> Requirement:
Below is a block of entries; repeat exactly the lines starting at the line that contains "Click the 〇年〇月〇日" and ending at the line that contains "812x513 pixels.", both included.

(Records excerpted from a collection)
━━━
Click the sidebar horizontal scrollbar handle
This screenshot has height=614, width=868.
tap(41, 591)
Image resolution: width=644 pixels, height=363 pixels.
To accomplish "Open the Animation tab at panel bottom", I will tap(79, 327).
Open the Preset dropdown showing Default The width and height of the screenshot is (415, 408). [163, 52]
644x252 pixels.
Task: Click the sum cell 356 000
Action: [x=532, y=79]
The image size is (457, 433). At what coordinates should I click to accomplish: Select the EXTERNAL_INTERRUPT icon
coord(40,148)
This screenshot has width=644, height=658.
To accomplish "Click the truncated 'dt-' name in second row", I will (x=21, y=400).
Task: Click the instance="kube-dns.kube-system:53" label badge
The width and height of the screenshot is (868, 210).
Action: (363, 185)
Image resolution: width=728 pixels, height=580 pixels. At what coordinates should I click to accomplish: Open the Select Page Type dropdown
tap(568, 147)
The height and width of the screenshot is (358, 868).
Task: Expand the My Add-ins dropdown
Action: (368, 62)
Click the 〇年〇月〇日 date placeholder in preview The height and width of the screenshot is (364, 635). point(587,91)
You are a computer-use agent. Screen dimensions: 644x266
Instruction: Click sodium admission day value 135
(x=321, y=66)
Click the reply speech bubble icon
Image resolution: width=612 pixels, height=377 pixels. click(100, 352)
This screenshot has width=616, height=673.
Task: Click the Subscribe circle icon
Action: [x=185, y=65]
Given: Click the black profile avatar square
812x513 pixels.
━━━
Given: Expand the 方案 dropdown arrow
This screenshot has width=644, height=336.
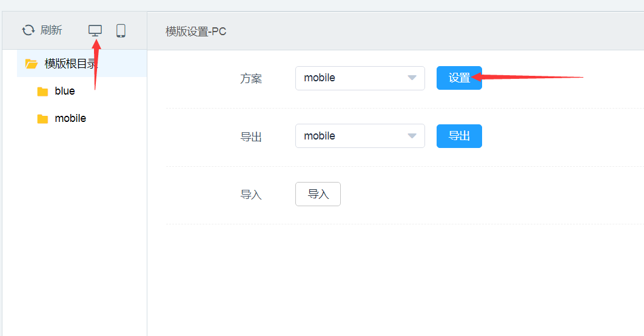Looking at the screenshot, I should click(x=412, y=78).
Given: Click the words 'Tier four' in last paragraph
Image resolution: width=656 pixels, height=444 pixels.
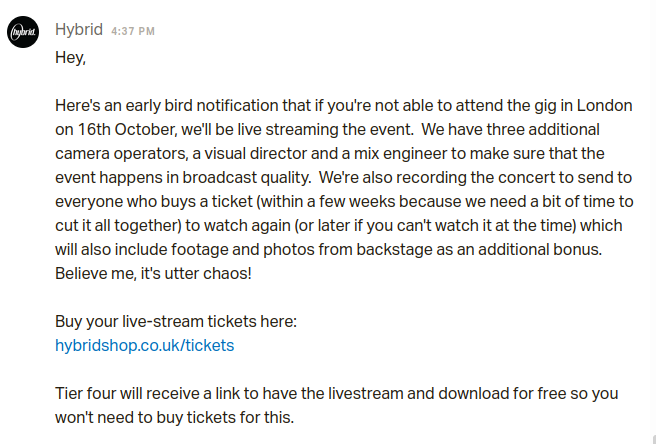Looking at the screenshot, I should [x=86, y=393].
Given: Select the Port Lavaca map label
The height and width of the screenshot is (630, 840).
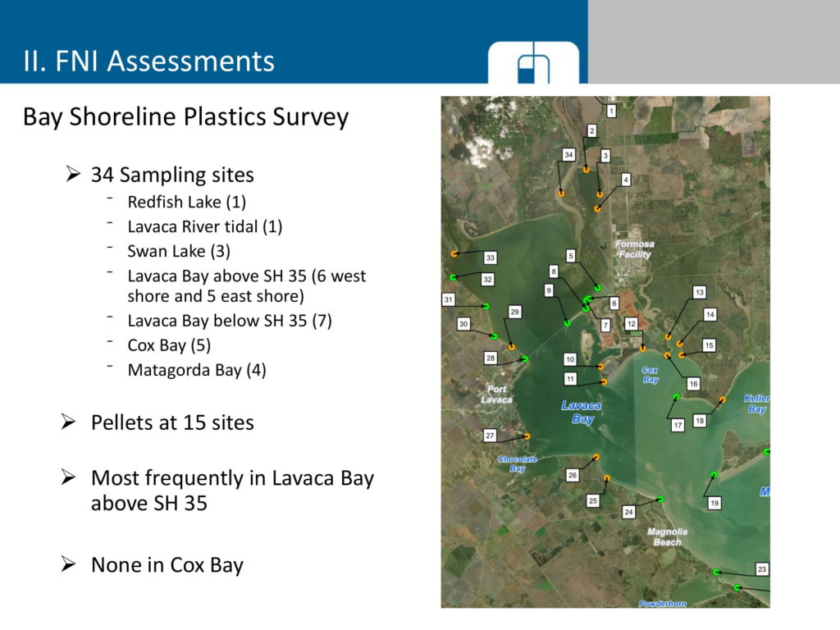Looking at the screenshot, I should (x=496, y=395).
━━━
> Expected answer:
Click the 〇年〇月〇日 date placeholder in preview The height and width of the screenshot is (364, 635). point(587,91)
You are a computer-use agent. Screen dimensions: 644x266
Instruction: Click sodium admission day value 135
(x=321, y=66)
Click the reply speech bubble icon
Image resolution: width=612 pixels, height=377 pixels. click(100, 352)
This screenshot has width=616, height=673.
Task: Click the Subscribe circle icon
Action: [x=185, y=65]
Given: Click the black profile avatar square
812x513 pixels.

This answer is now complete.